Rewrite all of the data below as a numbered list, skipping any blank lines. Leave the pictures out of your answer.
[START OF Records for the exercise]
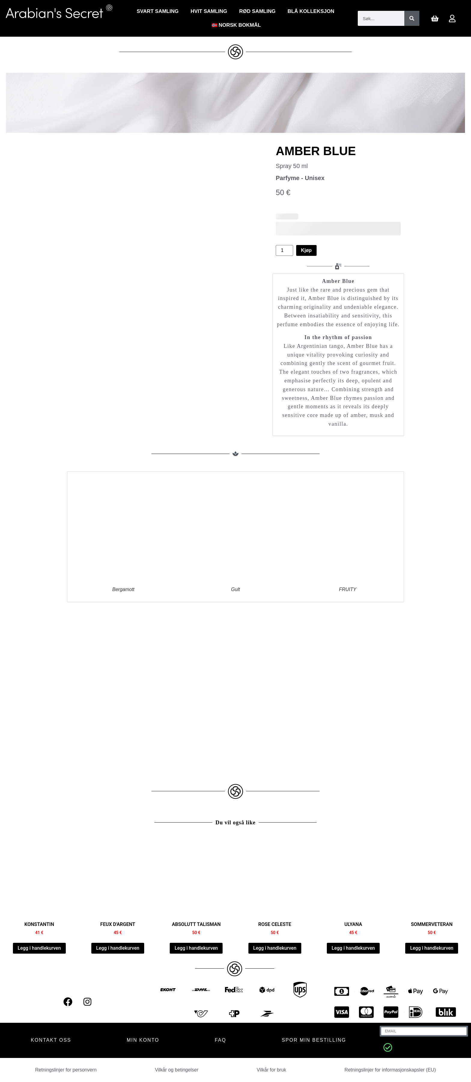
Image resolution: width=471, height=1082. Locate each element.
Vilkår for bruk (271, 1069)
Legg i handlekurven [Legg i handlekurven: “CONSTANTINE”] (39, 948)
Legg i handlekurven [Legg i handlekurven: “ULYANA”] (353, 948)
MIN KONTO (143, 1040)
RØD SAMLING (257, 11)
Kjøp (306, 250)
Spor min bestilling (314, 1040)
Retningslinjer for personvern (66, 1069)
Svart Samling (157, 11)
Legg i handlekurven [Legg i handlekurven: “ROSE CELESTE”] (274, 948)
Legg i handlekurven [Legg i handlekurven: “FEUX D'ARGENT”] (117, 948)
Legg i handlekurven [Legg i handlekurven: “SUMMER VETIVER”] (431, 948)
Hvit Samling (208, 11)
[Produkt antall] (284, 250)
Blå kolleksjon (310, 11)
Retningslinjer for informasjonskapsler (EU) (390, 1069)
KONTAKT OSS (51, 1040)
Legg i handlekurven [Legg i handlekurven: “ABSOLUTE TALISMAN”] (196, 948)
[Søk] (411, 18)
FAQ (220, 1040)
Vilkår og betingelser (177, 1069)
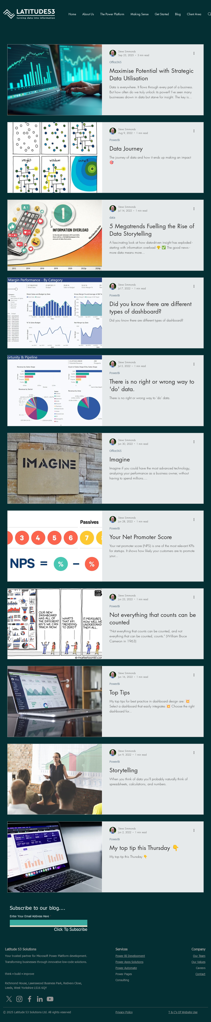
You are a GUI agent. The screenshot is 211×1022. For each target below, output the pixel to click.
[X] (9, 999)
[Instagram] (19, 999)
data (112, 217)
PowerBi (114, 140)
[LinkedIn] (40, 999)
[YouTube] (50, 999)
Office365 (115, 62)
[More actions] (195, 53)
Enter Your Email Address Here (29, 916)
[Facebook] (29, 999)
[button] (88, 14)
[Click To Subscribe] (48, 929)
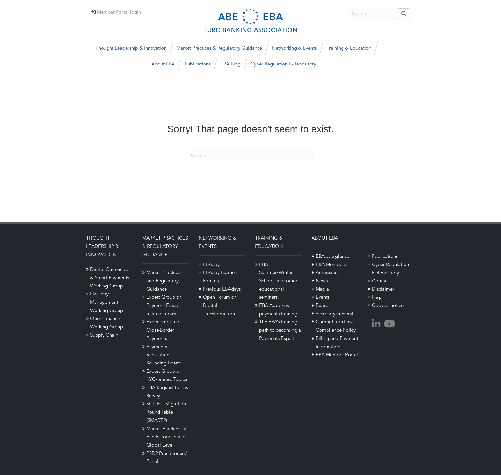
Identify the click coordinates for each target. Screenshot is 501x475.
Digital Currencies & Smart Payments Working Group (109, 277)
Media (322, 289)
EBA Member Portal (337, 354)
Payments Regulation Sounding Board (163, 354)
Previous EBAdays (222, 289)
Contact (380, 281)
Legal (378, 297)
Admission (327, 272)
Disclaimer (383, 289)
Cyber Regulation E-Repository (283, 64)
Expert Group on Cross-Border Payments (164, 329)
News (322, 281)
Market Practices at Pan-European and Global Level (166, 436)
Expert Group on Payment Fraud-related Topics (164, 305)
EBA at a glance (332, 256)
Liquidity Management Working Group (106, 302)
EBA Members (331, 264)
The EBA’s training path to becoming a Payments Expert (280, 329)
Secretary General (334, 313)
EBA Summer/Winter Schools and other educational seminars (278, 280)
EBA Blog (230, 64)
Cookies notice (388, 305)
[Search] (250, 155)
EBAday (211, 264)
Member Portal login (119, 12)
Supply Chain (104, 335)
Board (322, 305)
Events (322, 297)
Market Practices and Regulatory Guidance (163, 280)
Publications (198, 64)
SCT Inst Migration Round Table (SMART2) (166, 412)
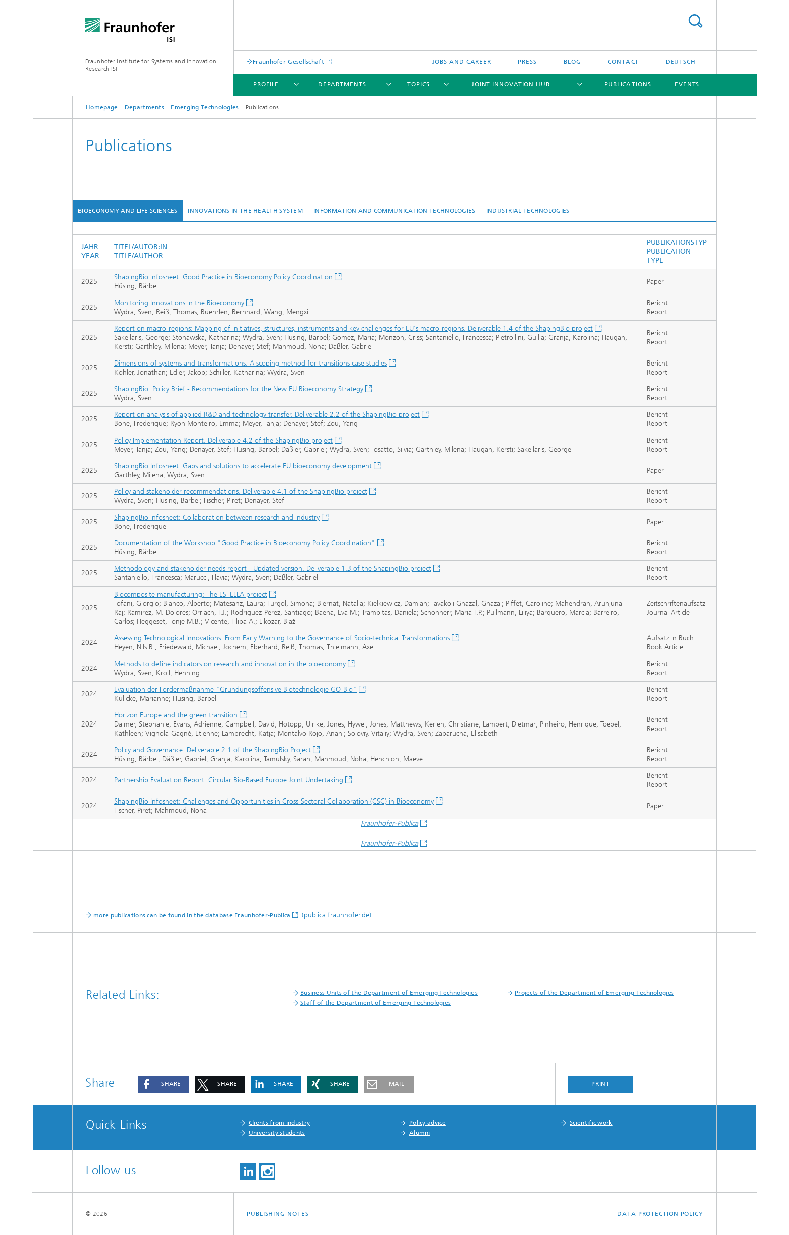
[END OF Records for the exercise]
Finished answer
1. Image resolution: width=471, height=1082. Locate each element.
2. Vilkår for bruk (271, 1069)
3. Legg i handlekurven [Legg i handlekurven: “CONSTANTINE”] (39, 948)
4. Legg i handlekurven [Legg i handlekurven: “ULYANA”] (353, 948)
5. MIN KONTO (143, 1040)
6. RØD SAMLING (257, 11)
7. Kjøp (306, 250)
8. Spor min bestilling (314, 1040)
9. Retningslinjer for personvern (66, 1069)
10. Svart Samling (157, 11)
11. Legg i handlekurven [Legg i handlekurven: “ROSE CELESTE”] (274, 948)
12. Legg i handlekurven [Legg i handlekurven: “FEUX D'ARGENT”] (117, 948)
13. Legg i handlekurven [Legg i handlekurven: “SUMMER VETIVER”] (431, 948)
14. Hvit Samling (208, 11)
15. [Produkt antall] (284, 250)
16. Blå kolleksjon (310, 11)
17. Retningslinjer for informasjonskapsler (EU) (390, 1069)
18. KONTAKT OSS (51, 1040)
19. Legg i handlekurven [Legg i handlekurven: “ABSOLUTE TALISMAN”] (196, 948)
20. [Søk] (411, 18)
21. FAQ (220, 1040)
22. Vilkår og betingelser (177, 1069)
23. You are a GUI agent. The screenshot is 211×1022. For each target below, output the pixel to click.
24. [X] (9, 999)
25. [Instagram] (19, 999)
26. data (112, 217)
27. PowerBi (114, 140)
28. [LinkedIn] (40, 999)
29. [YouTube] (50, 999)
30. Office365 (115, 62)
31. [More actions] (195, 53)
32. Enter Your Email Address Here (29, 916)
33. [Facebook] (29, 999)
34. [button] (88, 14)
35. [Click To Subscribe] (48, 929)
36. Identify the click coordinates for each target. Screenshot is 501x475.
37. Digital Currencies & Smart Payments Working Group (109, 277)
38. Media (322, 289)
39. EBA Member Portal (337, 354)
40. Payments Regulation Sounding Board (163, 354)
41. Previous EBAdays (222, 289)
42. Contact (380, 281)
43. Legal (378, 297)
44. Admission (327, 272)
45. Disclaimer (383, 289)
46. Cyber Regulation E-Repository (283, 64)
47. Expert Group on Cross-Border Payments (164, 329)
48. News (322, 281)
49. Market Practices at Pan-European and Global Level (166, 436)
50. Expert Group on Payment Fraud-related Topics (164, 305)
51. EBA at a glance (332, 256)
52. Liquidity Management Working Group (106, 302)
53. EBA Members (331, 264)
54. The EBA’s training path to becoming a Payments Expert (280, 329)
55. Secretary General (334, 313)
56. EBA Summer/Winter Schools and other educational seminars (278, 280)
57. EBA Blog (230, 64)
58. Cookies notice (388, 305)
59. [Search] (250, 155)
60. EBAday (211, 264)
61. Member Portal login (119, 12)
62. Supply Chain (104, 335)
63. Board (322, 305)
64. Events (322, 297)
65. Market Practices and Regulatory Guidance (163, 280)
66. Publications (198, 64)
67. SCT Inst Migration Round Table (SMART2) (166, 412)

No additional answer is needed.